I'm now more familiar about the dlt internals (extract, normalize, transform), using the loader_file_format="parquet" we effectively have E -> parquet -> L. @rudolfix is this why there was mention of parquet? We could effectively load extracted data in batch or streaming via Ibis T between dlt's E and L steps.

Ibis code is primarily about building "expressions" until an "execution operation" (e.g., insert data, return as dataframe). To start defining expressions, Ibis needs a table which can be an actual table on a backend, a memtable (ref) that you can load from pyarrow.Table (loader files), or even just a schema with table (ref). For you question about columns, this is cool because it means we could validate Ibis expression based on dlt schemas, without passing any data through

The dlt schema evolution / data contract + the Ibis and Substrait relational algebra could provide full lineage and granular "diff" and visibility over breaking changes

sh-rp commented 1 week ago

I have experimented a bit with this here: https://github.com/dlt-hub/dlt/pull/1491. There is no proper way to hand over native connections to ibis backends at the moment. For the moment I am getting the backends and just setting the .con property, but this does not work for most destinations, so there'd have to be some work on the ibis project to get this to work.
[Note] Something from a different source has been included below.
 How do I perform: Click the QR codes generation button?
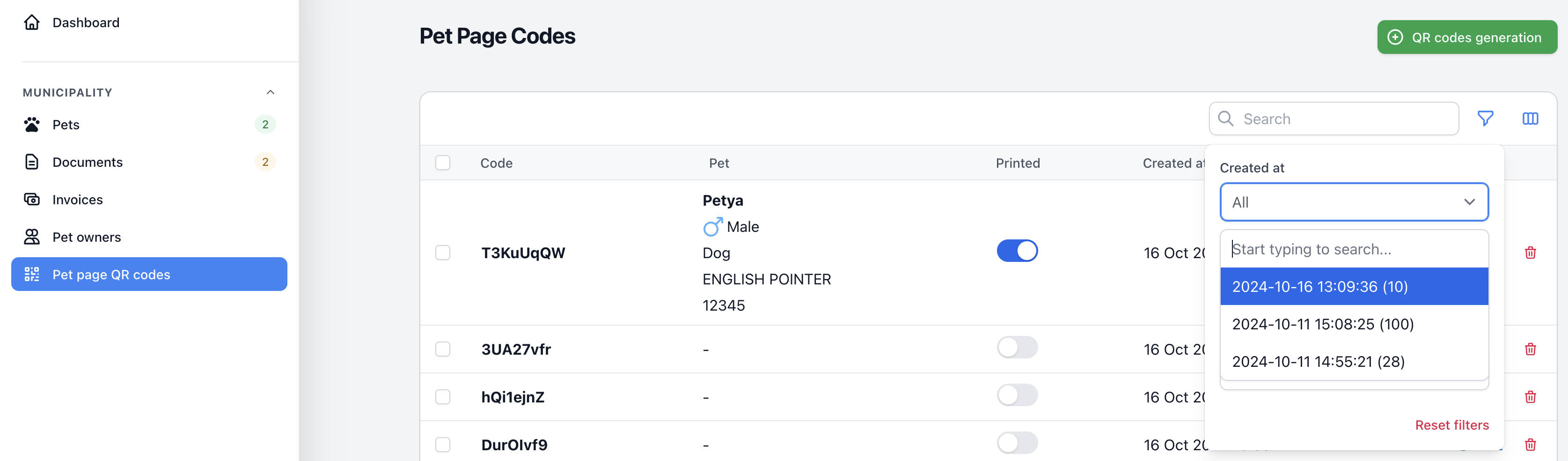coord(1466,37)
sh-rp commented 1 week ago

@lostmygithubaccount are there any plans to allow sharing of an open connection with ibis? You can see in my code that I am just setting the con property, but a lot of setup code that would run when executing do_connectwill actually not run in this case.
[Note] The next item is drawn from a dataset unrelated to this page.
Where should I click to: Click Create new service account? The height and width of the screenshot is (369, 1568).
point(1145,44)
lostmygithubaccount commented 1 week ago

hi @sh-rp, let me try to pull in one of the more experienced engineers on the team -- some initial answers:

[ins] In [1]: import ibis

[ins] In [2]: con = ibis.get_backend()

[ins] In [3]: con
Out[3]: <ibis.backends.duckdb.Backend at 0x1081d5750>

[ins] In [4]: con.con
Out[4]: <duckdb.duckdb.DuckDBPyConnection at 0x10c8dbab0>

I don't know if using this while using Ibis at the same time is well-defined behavior

then there is an open issue w/ this ask: https://github.com/ibis-project/ibis/issues/8877

sh-rp commented 1 week ago

@lostmygithubaccount Ah yes, thanks for pointing me to that issue, that is exactly what I'd need. I'll comment there.